Quanto às pessoas já doentes (hemoglobinas SS), a médica disse que esses terão sempre filhos doentes. “Um homem que é SS, se fizer filho com uma mulher portadora, só terão ou filhos doentes ou portadores. Nunca vão gerar crianças livres dos traços de anemia falciforme”.

Por isso, aconselhou que “não convém que se façam filhos com pessoas do mesmo grupo, para cortar esta cadeia de transmissão ou, melhor, os novos casais devem ganhar o hábito de fazer exames pré-nupciais e evitar sofrimento e separações futuras, por terem gerado filhos doentes”.

 

Medicação é diária

Todos os dias, os doentes de anemia falciforme devem tomar o ácido fólico e hidroxiuréia, assim como antibióticos específicos sempre que necessário, para prevenir as formas graves da doença.
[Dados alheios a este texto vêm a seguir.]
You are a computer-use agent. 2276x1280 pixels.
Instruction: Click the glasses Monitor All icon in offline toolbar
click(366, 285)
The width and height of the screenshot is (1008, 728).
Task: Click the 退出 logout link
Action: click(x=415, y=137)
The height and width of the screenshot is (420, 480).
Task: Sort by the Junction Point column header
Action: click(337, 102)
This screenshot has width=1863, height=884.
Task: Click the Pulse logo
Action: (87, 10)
A par disso, os doentes devem seguir uma alimentação variada, equilibrada e sem restrições, sem esquecer que devem ser higiénicos e devidamente vestidos de acordo com a estação, o que reduz as crises.

A médica salientou que os medicamentos nem sempre estão disponíveis em todas as unidades onde se faz o acompanhamento dos doentes falciformes. “Logo, fica complicado para muitas famílias com poucos recursos adquirir os fármacos nas farmácias, o que complica mais ainda o quadro de alguns pacientes”, lamentou.

Sobre o acompanhamento dos doentes, Brigida dos Santos realçou que este deve ser multidisciplinar, envolvendo vários especialistas, porque a doença atinge vários órgãos. E, no caso específico dos homens, normalmente, quando atingem os 10 ou 12 anos desenvolvem o priapismo, que é a erecção prolongada e dolorosa do pénis, devido à falta de oxigénio no sangue.

Neste caso, prosseguiu a especialista, estes pacientes também devem ser seguidos por um urologista, para com uma medicação adequada, sintam a redução desses sintomas. “Se não forem controlados, os doentes podem cair, na vida adulta, na lista dos inférteis”, rematou.

Uma doença hereditária

Anemia das células falciforme ou anemia drepanocítica, como também é conhecida, é uma doença hereditária que causa alteração no formato dos glóbulos vermelhos, que, em vez de terem a forma de um disco, ficam semelhantes a uma foice ou meia-lua.

Brígida dos Santos explicou que, devido a essa alteração, os glóbulos vermelhos tornam-se menos capazes de transportar oxigénio pelo corpo, o que causa sintomas típicos e iniciais como cansaço excessivo, palidez, crises de dor, muito choro (se for bebé), assim como esses doentes podem ter um quadro súbito de anemia grave com necessidade de transfusão urgente.

“Esses doentes, também, podem ter infecções bacterianas e, nos casos mais dramáticos, chegam aos acidentes vasculares cerebrais (AVC). E, como a doença está ligada à hemoglobina, que tem a função de transportar o oxigénio para toda as partes do corpo, com essa deficiência, os órgãos sofrem uma lesão progressiva e crónica”, realçou a médica.

Por isso, esclareceu a especialista em Hematologia, o baço e o fígado aumentam de tamanho e têm alterações nos ossos e nas articulações, sendo que muitos desses sintomas começam a aparecer entre os cinco e seis meses de idade e noutros aos dois meses de vida.

Sobre quem é drepanocítico, disse, em regra, as demais doenças atacam de forma mais grave, devido à fragilidade do próprio organismo, daí a razão de o Calendário Nacional de Vacinação incluir vacinas importantes para este grupo de pacientes, faltando, ainda, a pneumo 23.

Brigida dos Santos explicou que nem sempre a anemia de células falciformes representa carência de ferro como muitos dizem, embora, nalgumas vezes, pode estar associada, porque a falciformação destrói rapidamente as células.

“Em média, uma célula tem a duração de vida de 120 dias, mas na anemia falciforme, as células vivem apenas 30 dias. E, para se produzir novas células é preciso nutrientes como o ferro”, explicou a hematologista.